Tutorials (Montreal)

Scaling LLM Training: Efficient Pre-training & Fine-tuning on AI Accelerators
Youngsuk Park, Tao Yu, Leonard Lausen, Rajarshi Saha, Jiaji Huang, Saleh Soltan, Yida Wang, Mingyi Hong, George Karypis

The rise of powerful foundation models, particularly large language models (LLMs) built on Transformer architectures, has ushered in a new era of Generative AI, transforming various industries. These models have enabled a wide range of applications, including question answering, customer support, image and video generation, and code completion. However, modern LLMs consist of billions of parameters trained on trillions of tokens, making their development challenging in resource-constrained environments. This tutorial provides a comprehensive exploration of deep learning training techniques optimized for AI accelerators. These enable faster, memory-efficient, yet robust training in billion-scales of model parameters. We begin with an overview of Transformer architectures, deep learning optimization strategies, and system and hardware-level of techniques. We then discuss system optimization techniques, such as fast attention computation and fault-tolerant training at scale. Leveraging these modern deep learning frameworks, we illustrate the principles of scaling laws that enable the training of LLMs with hundreds of billions of parameters. Next, we delve into low-precision training methods (e.g.,FP8 and FP4), highlighting techniques such as numerical error handling through scaling and stochastic rounding. Finally, we examine fine-tuning approaches, such as low-rank adaptation together with sparsity and quantization, which enables efficient model updates by modifying only a small subset of parameters.

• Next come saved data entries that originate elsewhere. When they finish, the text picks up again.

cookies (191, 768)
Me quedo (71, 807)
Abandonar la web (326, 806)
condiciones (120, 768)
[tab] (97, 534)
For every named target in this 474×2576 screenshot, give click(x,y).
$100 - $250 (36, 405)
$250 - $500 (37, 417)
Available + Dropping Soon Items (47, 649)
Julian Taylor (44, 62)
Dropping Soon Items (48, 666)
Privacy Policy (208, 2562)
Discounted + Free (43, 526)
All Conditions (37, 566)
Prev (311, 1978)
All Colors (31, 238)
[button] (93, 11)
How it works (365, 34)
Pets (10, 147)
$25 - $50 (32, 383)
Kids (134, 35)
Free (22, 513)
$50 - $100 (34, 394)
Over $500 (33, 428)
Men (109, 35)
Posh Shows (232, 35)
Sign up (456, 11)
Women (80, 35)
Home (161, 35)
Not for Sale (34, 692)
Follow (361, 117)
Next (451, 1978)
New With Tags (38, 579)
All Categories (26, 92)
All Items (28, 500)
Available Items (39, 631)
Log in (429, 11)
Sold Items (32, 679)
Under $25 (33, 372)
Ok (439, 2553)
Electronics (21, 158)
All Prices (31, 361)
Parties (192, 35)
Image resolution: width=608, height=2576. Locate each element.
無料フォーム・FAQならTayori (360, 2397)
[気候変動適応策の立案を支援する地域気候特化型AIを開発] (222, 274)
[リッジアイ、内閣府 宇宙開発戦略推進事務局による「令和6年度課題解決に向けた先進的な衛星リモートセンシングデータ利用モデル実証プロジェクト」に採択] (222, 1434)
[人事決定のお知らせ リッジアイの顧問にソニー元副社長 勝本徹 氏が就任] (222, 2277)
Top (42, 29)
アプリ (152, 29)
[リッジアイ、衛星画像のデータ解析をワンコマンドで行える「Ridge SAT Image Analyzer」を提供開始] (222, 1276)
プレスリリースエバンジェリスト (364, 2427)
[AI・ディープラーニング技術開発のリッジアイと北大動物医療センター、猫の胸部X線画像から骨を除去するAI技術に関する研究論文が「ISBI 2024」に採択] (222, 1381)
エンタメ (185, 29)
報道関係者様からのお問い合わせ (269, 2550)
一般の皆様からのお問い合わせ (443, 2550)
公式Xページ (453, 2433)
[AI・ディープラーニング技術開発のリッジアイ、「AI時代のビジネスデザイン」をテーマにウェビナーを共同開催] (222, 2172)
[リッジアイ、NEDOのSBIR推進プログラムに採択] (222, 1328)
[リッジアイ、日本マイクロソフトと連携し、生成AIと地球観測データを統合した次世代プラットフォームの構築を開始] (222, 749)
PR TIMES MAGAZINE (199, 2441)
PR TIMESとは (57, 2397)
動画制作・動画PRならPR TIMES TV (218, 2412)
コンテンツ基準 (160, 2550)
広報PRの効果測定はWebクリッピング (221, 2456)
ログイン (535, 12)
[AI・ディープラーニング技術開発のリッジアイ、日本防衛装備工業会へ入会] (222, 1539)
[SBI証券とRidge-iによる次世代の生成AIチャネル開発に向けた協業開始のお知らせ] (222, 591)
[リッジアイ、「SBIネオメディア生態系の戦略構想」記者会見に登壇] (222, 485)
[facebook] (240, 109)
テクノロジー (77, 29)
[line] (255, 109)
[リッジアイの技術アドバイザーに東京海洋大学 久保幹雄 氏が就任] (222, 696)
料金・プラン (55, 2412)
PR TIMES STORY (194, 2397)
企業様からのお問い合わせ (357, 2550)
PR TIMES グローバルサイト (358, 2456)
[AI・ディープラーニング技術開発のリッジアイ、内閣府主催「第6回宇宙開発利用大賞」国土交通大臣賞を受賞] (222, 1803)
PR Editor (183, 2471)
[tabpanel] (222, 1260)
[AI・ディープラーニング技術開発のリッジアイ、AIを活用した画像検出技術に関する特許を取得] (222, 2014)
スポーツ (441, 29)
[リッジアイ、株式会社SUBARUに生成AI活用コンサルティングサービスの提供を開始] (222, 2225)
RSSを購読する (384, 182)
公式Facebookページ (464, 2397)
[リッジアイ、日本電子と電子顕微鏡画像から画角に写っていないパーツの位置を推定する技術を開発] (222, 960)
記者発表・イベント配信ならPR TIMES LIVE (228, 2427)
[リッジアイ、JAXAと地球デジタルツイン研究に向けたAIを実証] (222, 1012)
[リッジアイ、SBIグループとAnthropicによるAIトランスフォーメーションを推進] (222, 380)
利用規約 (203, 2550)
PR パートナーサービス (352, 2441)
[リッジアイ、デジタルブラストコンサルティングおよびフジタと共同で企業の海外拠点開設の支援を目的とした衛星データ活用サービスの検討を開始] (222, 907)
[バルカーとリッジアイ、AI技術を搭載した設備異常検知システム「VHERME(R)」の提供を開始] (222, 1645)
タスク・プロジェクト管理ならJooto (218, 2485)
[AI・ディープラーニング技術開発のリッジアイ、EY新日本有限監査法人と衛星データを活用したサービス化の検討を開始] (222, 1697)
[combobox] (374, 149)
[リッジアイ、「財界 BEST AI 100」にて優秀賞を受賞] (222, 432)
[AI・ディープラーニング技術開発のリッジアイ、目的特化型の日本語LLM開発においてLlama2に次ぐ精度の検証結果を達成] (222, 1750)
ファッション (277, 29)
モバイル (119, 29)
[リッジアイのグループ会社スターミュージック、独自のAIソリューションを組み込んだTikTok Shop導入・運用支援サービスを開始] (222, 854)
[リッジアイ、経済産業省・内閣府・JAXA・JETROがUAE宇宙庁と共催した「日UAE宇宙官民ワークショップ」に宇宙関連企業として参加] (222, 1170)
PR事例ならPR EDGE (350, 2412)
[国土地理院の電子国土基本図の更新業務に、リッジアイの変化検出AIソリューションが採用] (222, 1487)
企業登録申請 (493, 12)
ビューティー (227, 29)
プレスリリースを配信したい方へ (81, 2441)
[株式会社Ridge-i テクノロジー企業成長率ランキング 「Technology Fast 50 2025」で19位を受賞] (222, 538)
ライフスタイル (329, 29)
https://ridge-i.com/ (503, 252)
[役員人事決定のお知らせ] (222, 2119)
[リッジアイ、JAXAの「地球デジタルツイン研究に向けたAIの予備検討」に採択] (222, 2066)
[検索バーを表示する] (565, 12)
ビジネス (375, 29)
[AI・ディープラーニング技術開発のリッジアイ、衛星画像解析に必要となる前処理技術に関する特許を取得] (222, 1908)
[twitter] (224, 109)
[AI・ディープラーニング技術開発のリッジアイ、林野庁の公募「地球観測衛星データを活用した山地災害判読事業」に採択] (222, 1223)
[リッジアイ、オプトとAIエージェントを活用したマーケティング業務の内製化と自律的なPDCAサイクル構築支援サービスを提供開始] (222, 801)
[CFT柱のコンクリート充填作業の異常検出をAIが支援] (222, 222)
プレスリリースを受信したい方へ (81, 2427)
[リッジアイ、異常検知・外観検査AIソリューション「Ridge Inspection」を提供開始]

Schedule: August 16th AM – Full morning

Evaluating LLM-based Agents: Foundations, Best Practices and Open Challenges
Roy Bar-Haim, Arman Cohan, Lilach Eden, Michal Shmueli-Scheuer, Asaf Yehudai
https://github.com/Asaf-Yehudai/LLM-Agent-Evaluation-Survey/blob/main/Tutorials/IJCAI-tutorial-2025.md

The rapid advancement of Large Language Model (LLM)-based agents has sparked a growing interest in their evaluation, bringing forth both challenges and opportunities. This tutorial provides a comprehensive introduction to evaluating LLM-based agents, catering to participants from diverse backgrounds with little prior knowledge of agents, LLMs, metrics, or benchmarks. We will establish foundational concepts and explore key benchmarks that measure critical agentic capabilities, including planning, tool use, self-reflection, and memory. We will examine evaluation strategies tailored to various agent types, ranging from web-based and software engineering to conversational and scientific applications. We will also cover benchmarks and leaderboards that evaluate generalist agents over diverse skill sets. Additionally, we will review prominent developer frameworks for agent evaluation. Finally, we will present emerging trends in the field, identify current limitations, and propose directions for future research

Schedule: August 16th PM – Full afternoon

Beyond Text: Advanced Retrieval Augmented Generation for Complex and Multimodal Data
Liang Zhao, Chao Huang
https://cs.emory.edu/~lzhao41/projects/ijcai2025-rag

Retrieval-Augmented Generation (RAG) is a cutting-edge framework that combines retrieval-based methods with generative models to enhance the accuracy and relevance of responses by retrieving relevant information from a knowledge base before generating answers. Its significance lies in its ability to handle complex, knowledge-intensive tasks like question answering, document summarization, and conversational AI, making it a powerful tool for applications in healthcare, finance, education, and more. As RAG rapidly evolves, it is being applied to increasingly diverse domains, requiring it to handle broader types of data, including text, images, tables, graphs, and time-series data. However, this expansion introduces challenges such as cross-modal retrieval, unified representation learning, data fusion, scalability, noise handling, and evaluation. Addressing these challenges is urgent to ensure RAG’s effectiveness in real-world applications, where data is often heterogeneous, dynamic, and imperfect, and to unlock its full potential across a wide range of industries and use cases. This tutorial will cover a broad range of topics in recent progress of retrieval augmented generation, by reviewing and introducing the fundamental concepts and algorithms of RAGs, new research frontiers and technical advancement of RAGs for complex data, as well as corresponding applications and evaluations. In addition, rich tutorial materials will be included and introduced to help the audience gain a systematic understanding beyond our recently published survey paper and open-source repositories of state-of-the-art RAG algorithms.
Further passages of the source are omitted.